I bardzo dobrze powiedziałaś. Ludzie nie dbają o zwierzęta. Psy na łańcuchach.
Bardzo ważny apel. Pamietajmy o ptakach i zwierzętach.
Powiedz to burokom ze wsi.
Przykład idzie od samorządu. Zero akcji na temat zwierząt. Plakaty tańczących seniorów, drzewek na przystanku, tęcze na Browarze, ale o zwierzętach cisza. Janik załatwia wszystkie "potrzeby" zwłaszcza urzędników w kwestii "świętego" spokoju".
Idą mrozy i śnieżyce. Pomóżmy bezdomnym zwierzętom. Nie zostawiajmy zwierząt na łańcuchu w nieocieplonej budzie. Nie skazujmy ich na zamarznięcie. Rozejrzyjmy się, czy obok nie ma wolnożyjących kotów. Zapewnijmy im schronienie i karme. Niestety w naszym mieście nie ma kultury dbania o takie koty, choćby poprzez zapewnienie im budek, jak to jest w innych miastach, nawet w naszym województwie.
Apel też do ludzie wychodzących z psami na spacer.

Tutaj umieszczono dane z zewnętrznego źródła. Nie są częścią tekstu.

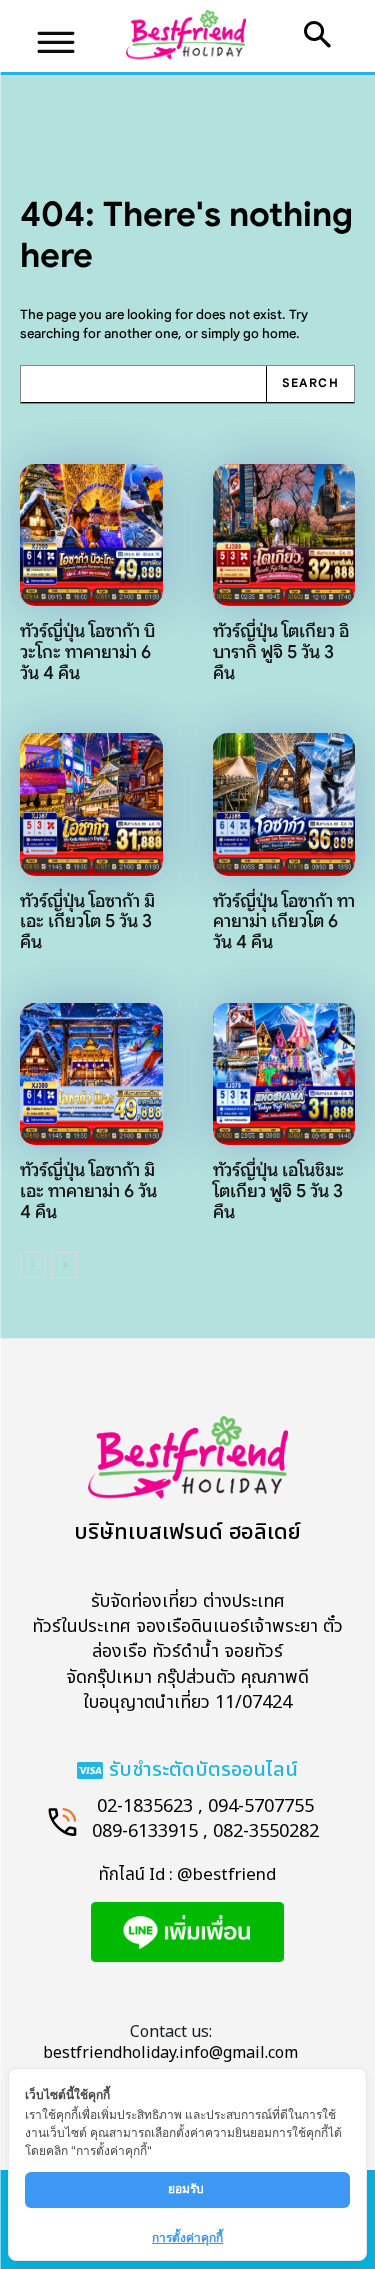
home (279, 333)
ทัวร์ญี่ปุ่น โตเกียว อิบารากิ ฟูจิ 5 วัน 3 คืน (281, 651)
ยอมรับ (187, 2188)
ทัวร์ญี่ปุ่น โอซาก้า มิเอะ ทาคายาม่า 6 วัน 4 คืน (88, 1190)
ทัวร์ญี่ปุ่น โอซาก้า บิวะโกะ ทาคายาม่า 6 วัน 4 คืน (87, 651)
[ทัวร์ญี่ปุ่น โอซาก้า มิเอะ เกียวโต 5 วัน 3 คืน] (91, 804)
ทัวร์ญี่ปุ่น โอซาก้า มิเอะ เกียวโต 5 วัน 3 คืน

Klasyczny widok to pan ubrany w ciepłą kurtke, czapke, a mała psina np. pekińczyk czy york tylko na smyczy. Czy brak nam wyobraźni czy wrażliwości ? Każdemu psu z krótką sierścią, mieszkającemu w domu będzie zimno na mrozie, nie mówiąc o takich rasach, które mają tylko jedną warstwę sierści długiej jak w/wym. Zadbajmy o ubranko dla psa, unikniemy w ten sposób też wizyt u weterynarza. Zwierze nie powie, że jest mu zimno, ale bardzo cierpi.

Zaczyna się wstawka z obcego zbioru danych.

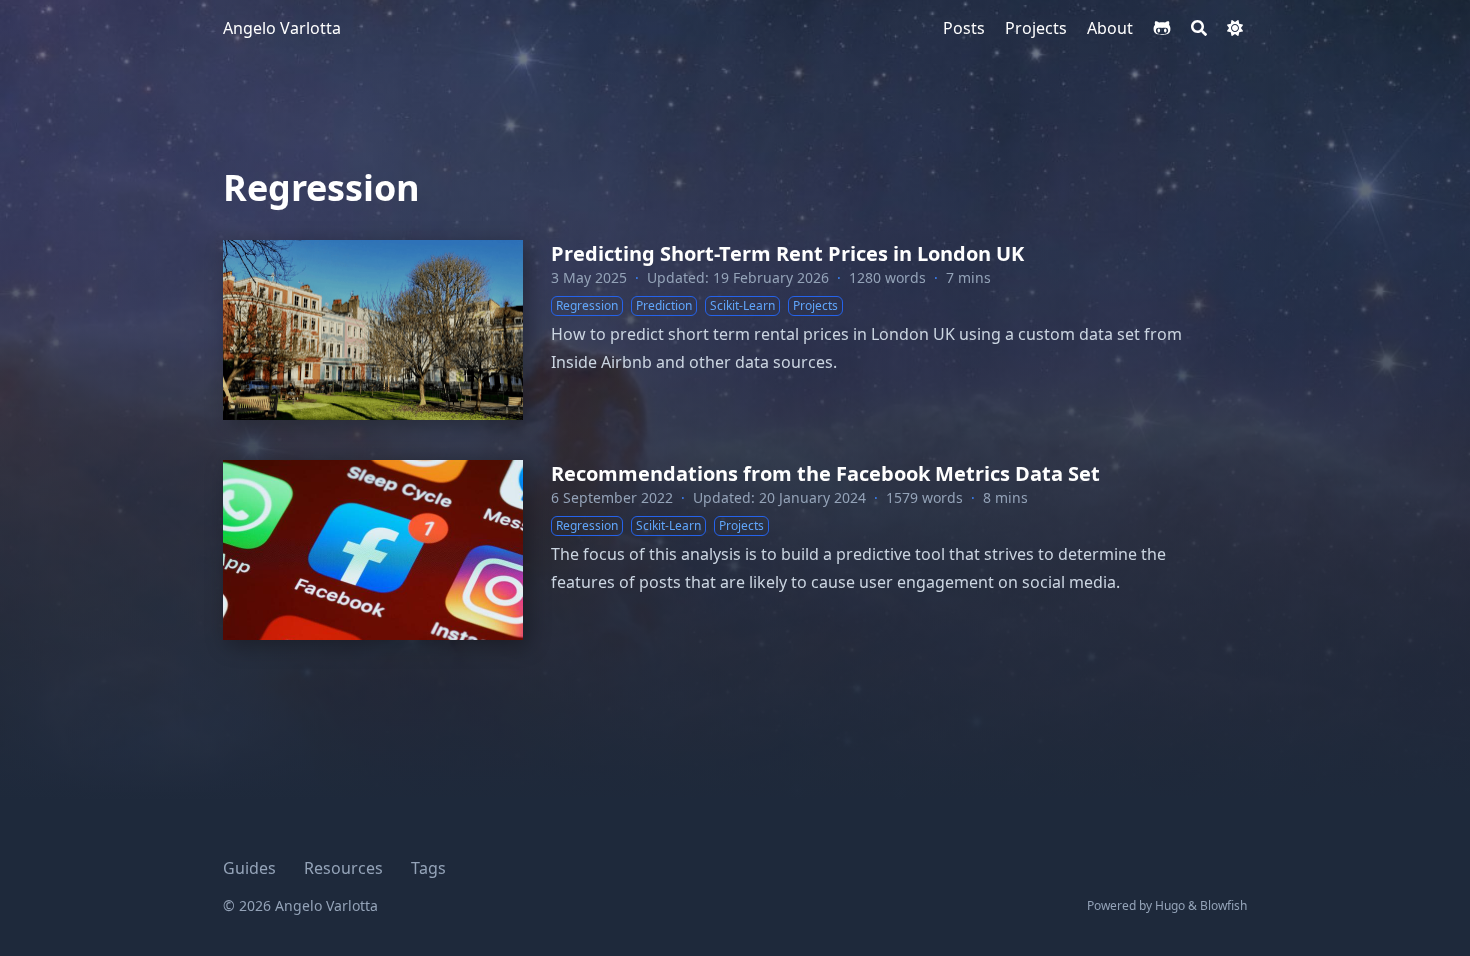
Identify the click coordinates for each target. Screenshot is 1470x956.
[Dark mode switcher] (1235, 28)
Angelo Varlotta (282, 28)
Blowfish (1223, 905)
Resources (343, 868)
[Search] (1199, 28)
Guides (249, 868)
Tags (428, 868)
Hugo (1170, 905)
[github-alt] (1162, 28)
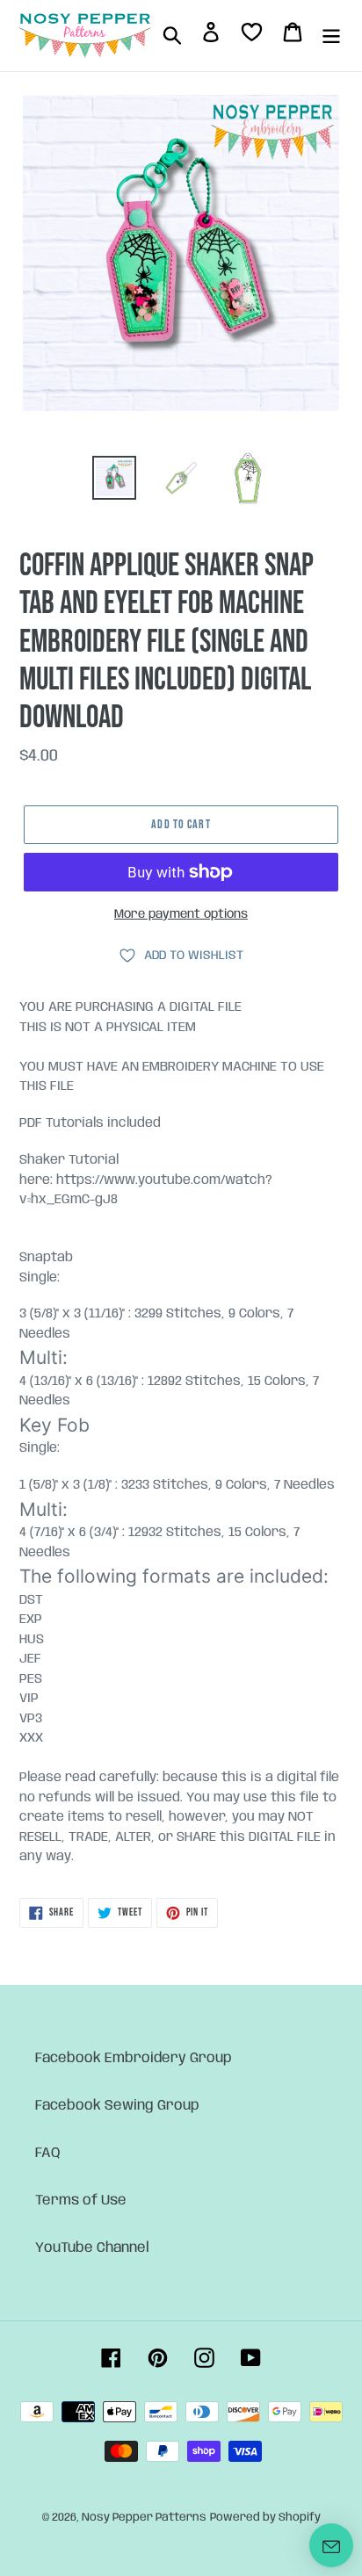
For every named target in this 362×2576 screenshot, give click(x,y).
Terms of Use (81, 2200)
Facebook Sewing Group (117, 2105)
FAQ (48, 2153)
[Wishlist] (251, 35)
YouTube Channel (92, 2247)
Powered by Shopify (265, 2517)
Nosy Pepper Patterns (144, 2517)
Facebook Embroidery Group (133, 2058)
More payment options (181, 914)
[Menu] (331, 35)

Bez przesady, kobiety mają tendencję do nadopiekuńczości, co wcale nie jest dobre. Rozumiem rasy z krótką sierścią ale psu nic nie będzie jak wyjdzie na krótki spacer. Pies nie jest głupi, jak mu będzie zimno to po prostu nie będzie chciał wychodzić. Jak panie nie będą strzygły niektórych ras psów do gołej skóry, to będzie im na bank cieplej.

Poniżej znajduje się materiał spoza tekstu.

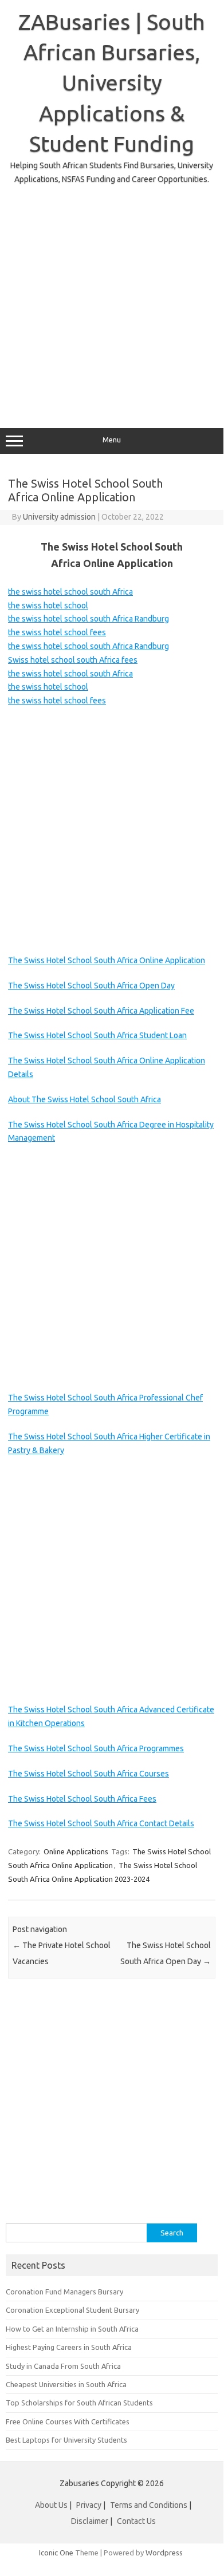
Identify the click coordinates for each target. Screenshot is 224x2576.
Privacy (89, 2505)
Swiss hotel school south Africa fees (72, 659)
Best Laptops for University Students (66, 2440)
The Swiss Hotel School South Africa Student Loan (97, 1035)
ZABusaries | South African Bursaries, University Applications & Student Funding (111, 83)
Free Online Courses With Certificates (67, 2421)
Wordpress (164, 2553)
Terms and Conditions (148, 2505)
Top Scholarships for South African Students (79, 2403)
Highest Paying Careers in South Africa (69, 2347)
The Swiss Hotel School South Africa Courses (88, 1773)
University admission (59, 516)
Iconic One (56, 2553)
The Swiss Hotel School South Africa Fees (82, 1798)
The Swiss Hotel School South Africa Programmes (96, 1748)
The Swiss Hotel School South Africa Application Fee (101, 1010)
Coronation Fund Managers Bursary (64, 2292)
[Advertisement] (111, 298)
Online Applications (76, 1851)
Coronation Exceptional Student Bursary (72, 2310)
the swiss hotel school (48, 605)
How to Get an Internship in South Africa (72, 2329)
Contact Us (136, 2521)
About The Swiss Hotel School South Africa (84, 1099)
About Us (51, 2505)
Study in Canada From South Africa (63, 2366)
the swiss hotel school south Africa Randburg (88, 618)
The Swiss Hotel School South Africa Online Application (106, 960)
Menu (112, 440)
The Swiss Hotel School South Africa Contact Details (101, 1823)
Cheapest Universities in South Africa (66, 2384)
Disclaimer (89, 2521)
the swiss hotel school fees (57, 632)
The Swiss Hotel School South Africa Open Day (91, 985)
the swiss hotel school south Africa (70, 591)
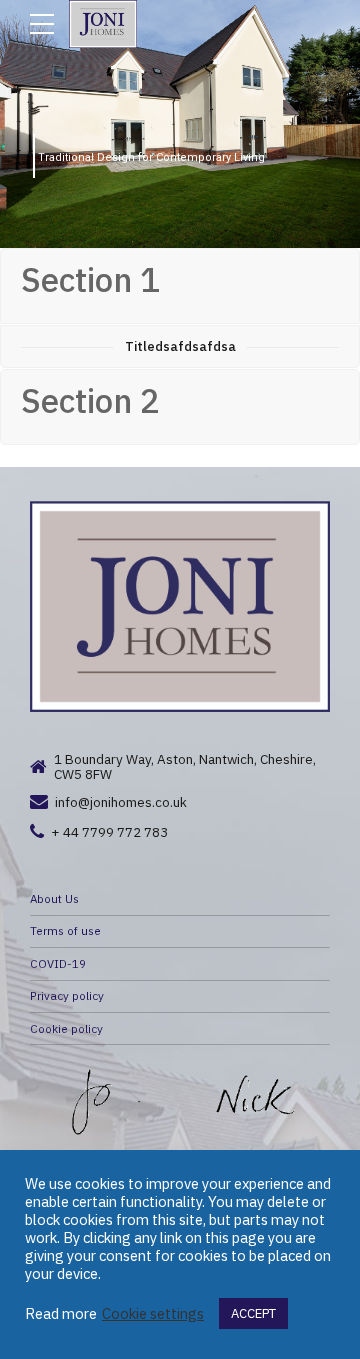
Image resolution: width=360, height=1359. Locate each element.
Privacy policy (67, 995)
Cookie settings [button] (153, 1314)
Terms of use (65, 930)
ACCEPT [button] (253, 1313)
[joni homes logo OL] (180, 607)
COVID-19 (58, 963)
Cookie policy (66, 1028)
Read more (61, 1314)
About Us (54, 898)
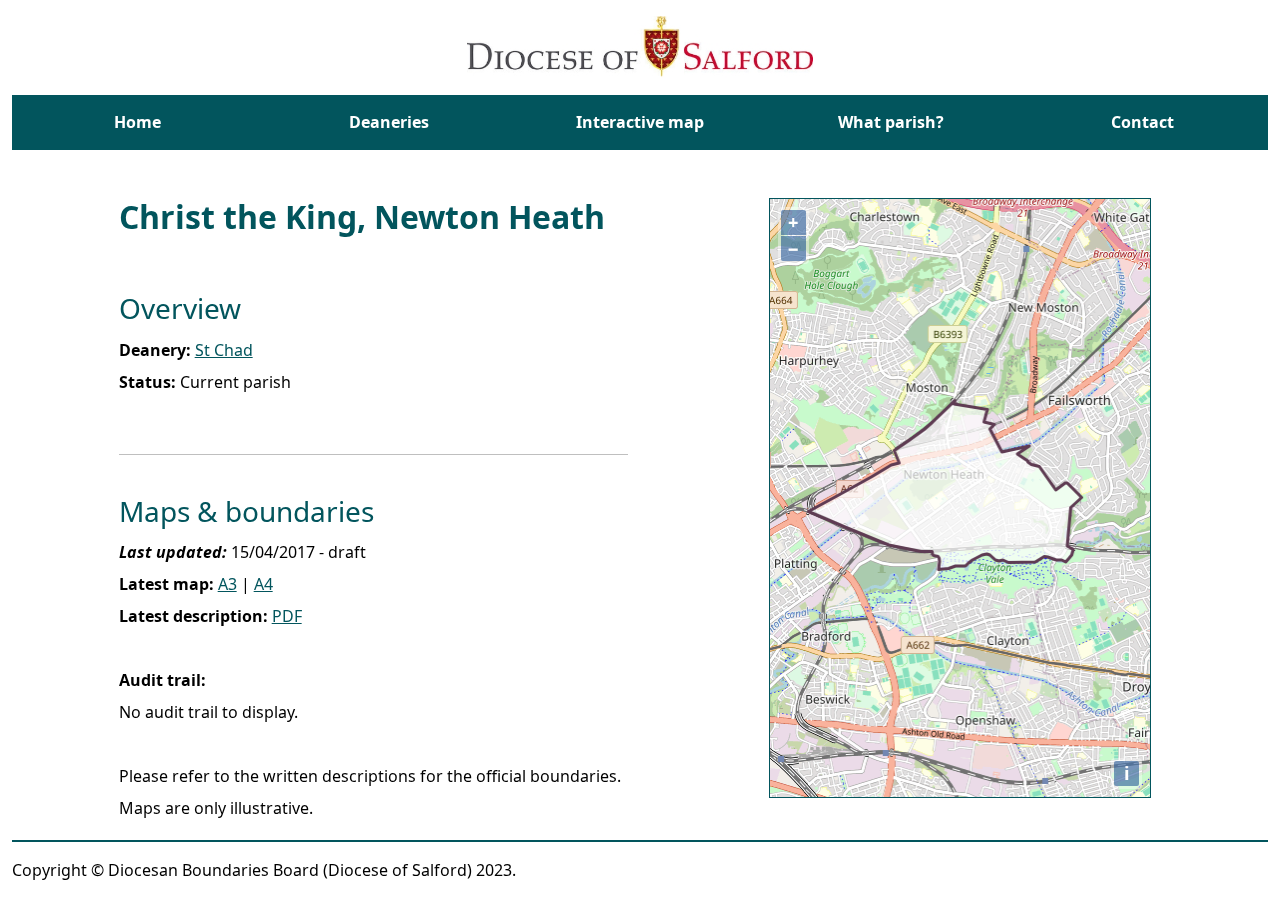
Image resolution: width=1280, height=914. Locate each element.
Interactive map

Dokarmiam ptaki. Gł. sikorki i wróbelki. No i sąsiedzi mają pretensje. Bo ptaszki czasem coś wysypią z karmnika na ziemię, a to przyciąga gołębie, które siadają potem na parapetach i brudzą.
Ciekawe, że kosy zjedzą ziarenka rozsypane na ziemi, ale nie chcą lub nie umieją korzystać z karmnika.
Cieszę się że jestem wieśniakiem. Mogę dokarmiać zwierzęta jak chcę. Dla sarenek sieję czerwoną sałatę. Wtedy resztę działki zostawiają w spokoju. Dla sikorek wisi słoninka i dla innych w karmiku coś się znajdzie. I nikomu nic do tego. Jesienią dokarmiałem jeże. Ot taki żywot wieśniaka urodzonego w mieście.
Miło czytać takie wpisy. Pozdrawiam wszystkich zwierzolubów.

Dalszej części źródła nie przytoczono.